Material shown —
----
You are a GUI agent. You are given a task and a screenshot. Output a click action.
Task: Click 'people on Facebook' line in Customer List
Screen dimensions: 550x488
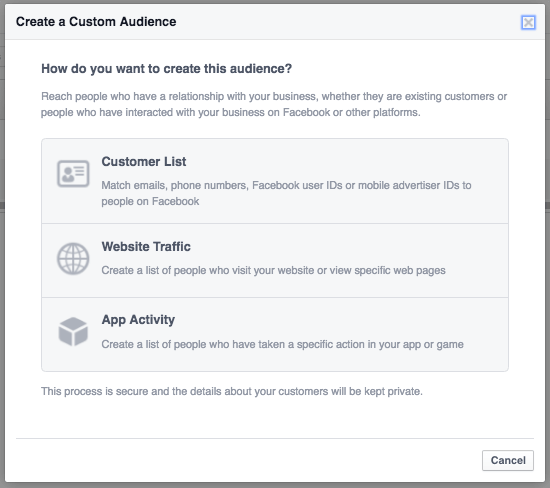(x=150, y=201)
----
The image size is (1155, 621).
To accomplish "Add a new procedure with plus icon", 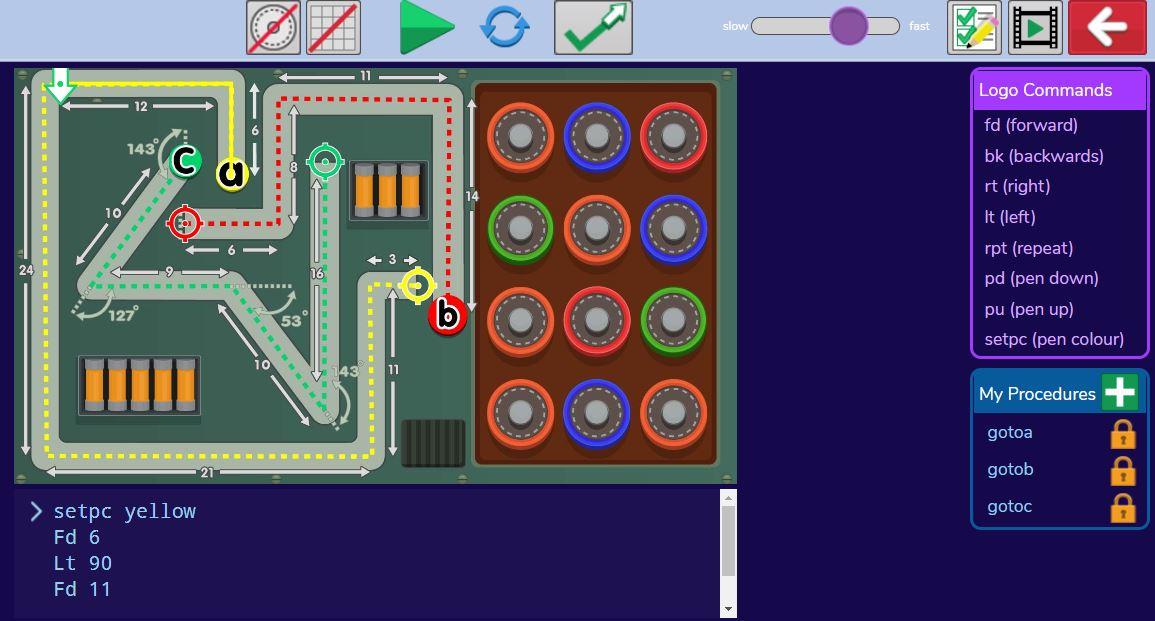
----
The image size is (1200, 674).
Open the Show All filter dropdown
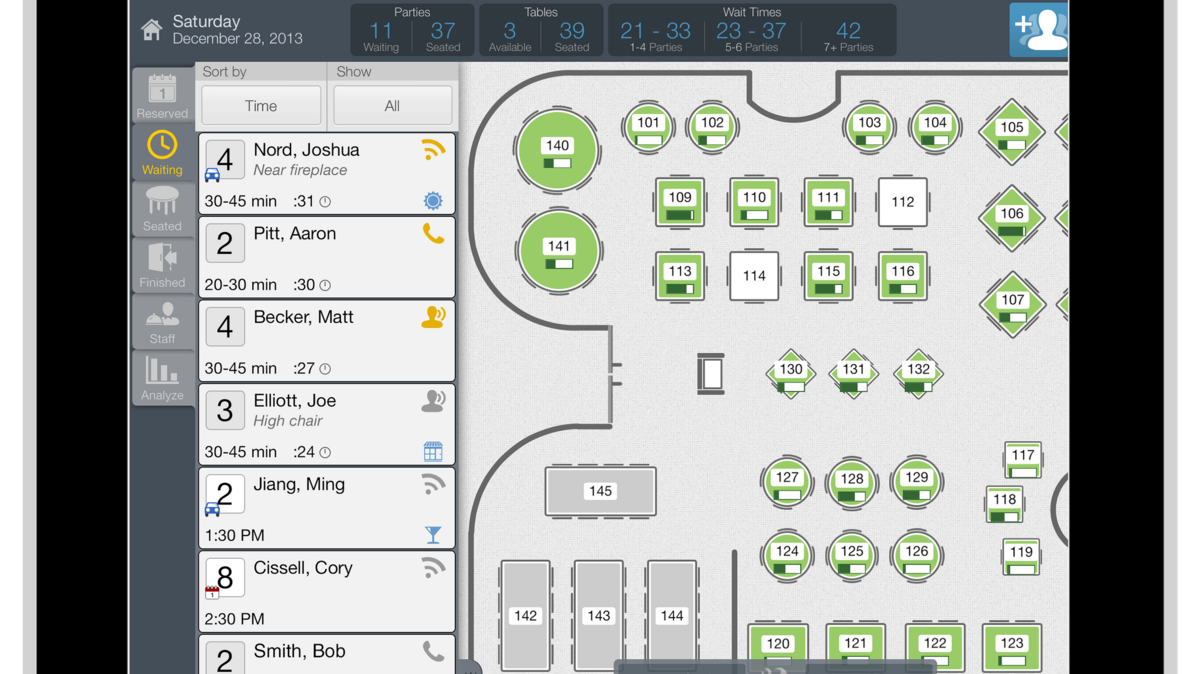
----
Using the records above, return verbatim only the part that opens with the line containing "The image size is (1155, 621)." and closes with the line containing "a new procedure"; pictures stay out.

The image size is (1155, 621).
To accomplish "Add a new procedure with plus icon", 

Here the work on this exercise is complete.